Kobayashi Keiichirō [Profile]

The Japanese government has faced stiff resistance to planned increases in the consumption tax, the first of which was implemented on April 1. But according to recent calculations, even the 10% rate scheduled for 2015 pales beside the revenue increases needed to avert a financial meltdown over the next few decades. Keiō University economist Kobayashi Keiichirō reviews this “unpleasant arithmetic” and urges the government to plan accordingly.

Japan’s national consumption tax jumped from 5% to 8% on April 1 as the government raised the rate for the first time in 17 years. Under legislation passed in 2012, the consumption tax is scheduled to rise again in October 2015, to 10%. But Prime Minister Abe Shinzō faced a fresh wave of opposition just before he approved phase 1 of the increase in October last year. With the economic recovery finally gaining traction, thanks to a push from “Abenomics” (as Prime Minister Abe’s expansionary policies have been dubbed), calls for tax hikes and spending cuts to stabilize the public debt seem to have lost momentum.

On December 2, 2013, the Canon Institute for Global Studies hosted a policy conference on Abenomics and Sustainability of the Public Debt. The conference organizers, of which I was one, invited a number of Japanese and American macroeconomists to share their views on Japan’s fiscal future. Both of the American participants painted a dismal picture. In the following, I discuss the implications of their conclusions, with an emphasis on the analysis presented by Richard Anton Braun of the Federal Reserve Bank of Atlanta.

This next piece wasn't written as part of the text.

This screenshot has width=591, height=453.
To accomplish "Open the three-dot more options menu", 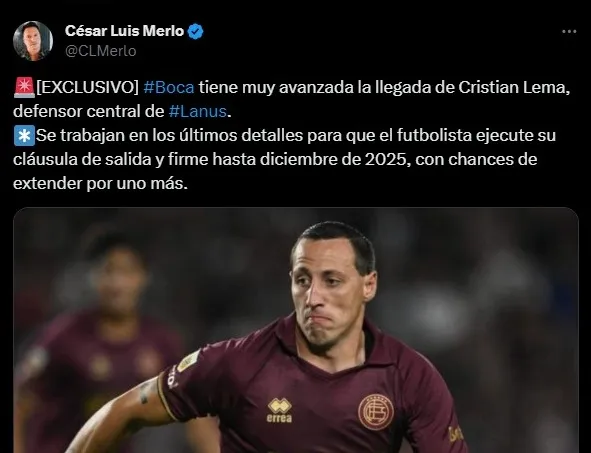I will pos(569,32).
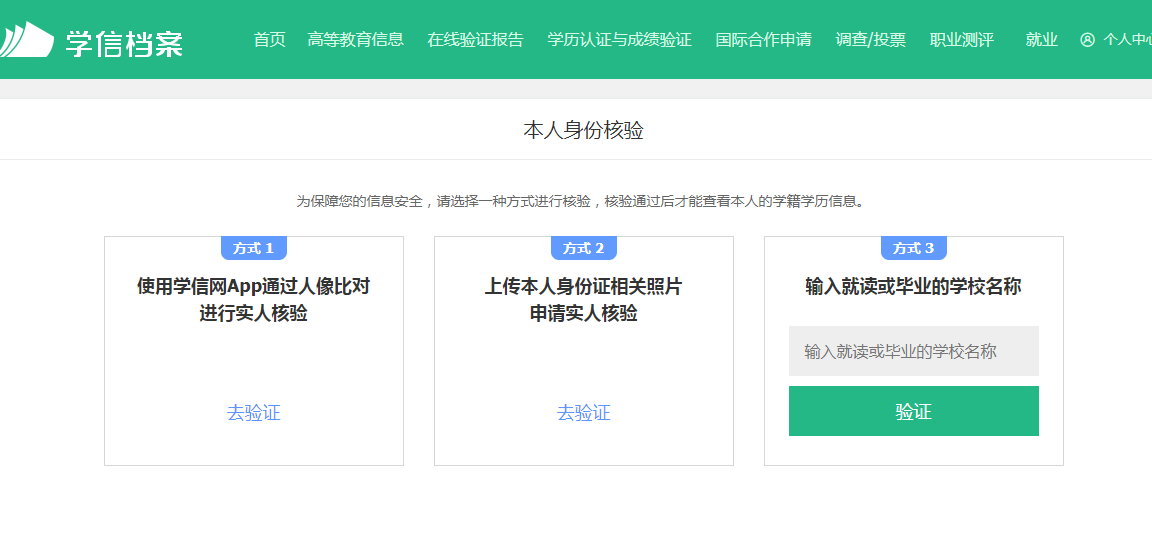Open 个人中心 account menu
This screenshot has height=540, width=1152.
[x=1127, y=40]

Bleak Outlook Reported in 2011

Toni Braun is a distinguished macroeconomist who has taught at the University of Tokyo and has carried out extensive research on the Japanese economy. Braun and Douglas Joines of the University of Southern California have been using computer modeling to study the implications of demographic trends on Japan’s economic growth, social security policy, and the fiscal situation.

In August 2011, Braun and Joines presented their initial findings in a report titled “The Implications of a Greying Japan for Government Policy.” To project long-term population growth, they extended the projections published by the National Institute of Population and Social Security Research. According to their calculations, if the total fertility rate remains low, at around 1.3, the population will shrink from slightly under 130 million to 40 million around the end of the twenty-first century. Even if the fertility rate were to suddenly rebound to 2.0, Japan’s population would drop to about 80 million by the end of this century.

In the industrialized world, workforce productivity has risen at an average annual rate of 2% over the past 100 years, and this rate is unlikely to increase significantly owing to the fundamental nature of technological progress today. By adding the growth rate of workforce productivity to the growth rate of the workforce, we arrive at a fairly reliable rough estimate for long-term economic growth. What this means is that, given Japan’s declining population, the nation will be lucky to maintain economic growth at a rate of 2%, even assuming the best possible outcome for Abe’s economic policies.

Under the circumstances, how high would Japan need to raise the consumption tax in order to stabilize the public debt? At the time of their initial report three years ago, Braun and Joines concluded that fiscal stabilization would require a permanent increase to 33%. (I discuss their more recent findings below.) This is a mind-boggling figure, particularly given today’s political climate. Still, the analysis of Braun and Joines concluded that this was the rate needed to stabilize the debt-to-GDP ratio at 60% by the year 2100, assuming no substantial recovery in the fertility rate, 2% growth in productivity, 1% inflation, and no changes in the government’s social security system.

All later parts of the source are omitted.